= Shufang Su =

Chinese and American physicist

Shufang Su is a Chinese and American physicist. She is a professor of physics at the University of Arizona, where she heads the physics department. Her research focuses on theoretical high-energy particle physics beyond the Standard Model, both for ground-based experiments and in particle cosmology and the study of dark matter.

==Education and career==
Su is originally from Zhenhai. She studied physics at the University of Science and Technology of China, graduating with a bachelor's degree in 1995, and then went to the Massachusetts Institute of Technology for doctoral study.
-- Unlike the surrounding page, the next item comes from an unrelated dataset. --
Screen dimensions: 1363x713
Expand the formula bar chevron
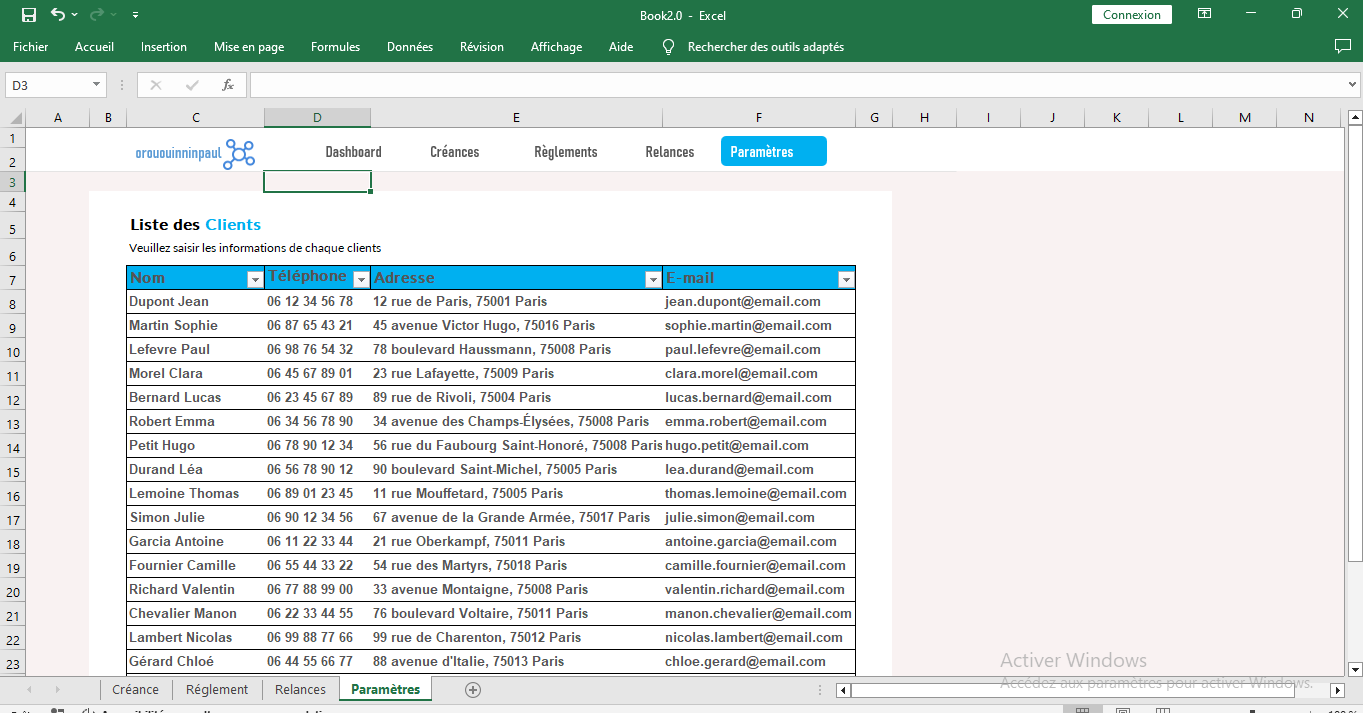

She completed her Ph.D. in 2000, with the dissertation Search for Supersymmetry: New Physics beyond the Standard Model supervised by Lisa Randall.

She was a postdoctoral researcher and John A. McCone Fellow at the California Institute of Technology from 2000 until 2003, when she joined the University of Arizona as an assistant professor of physics. She was tenured there in 2009, and became department head in 2023.

At the University of Arizona, she was the founding president of the Faculty of Chinese Heritage Association. She has served in leadership roles for the American Physical Society (APS), including chairing its Four Corners Section and its Committee on Scientific Publications.

==Recognition==
Su was named as a Fellow of the American Physical Society in 2014, after a nomination from the APS Division of Particles and Fields, "for her fundamental contributions to the phenomenology of Higgs bosons, dark matter, supersymmetry, and other physics beyond the Standard Model, which have stimulated and guided experimental search programs".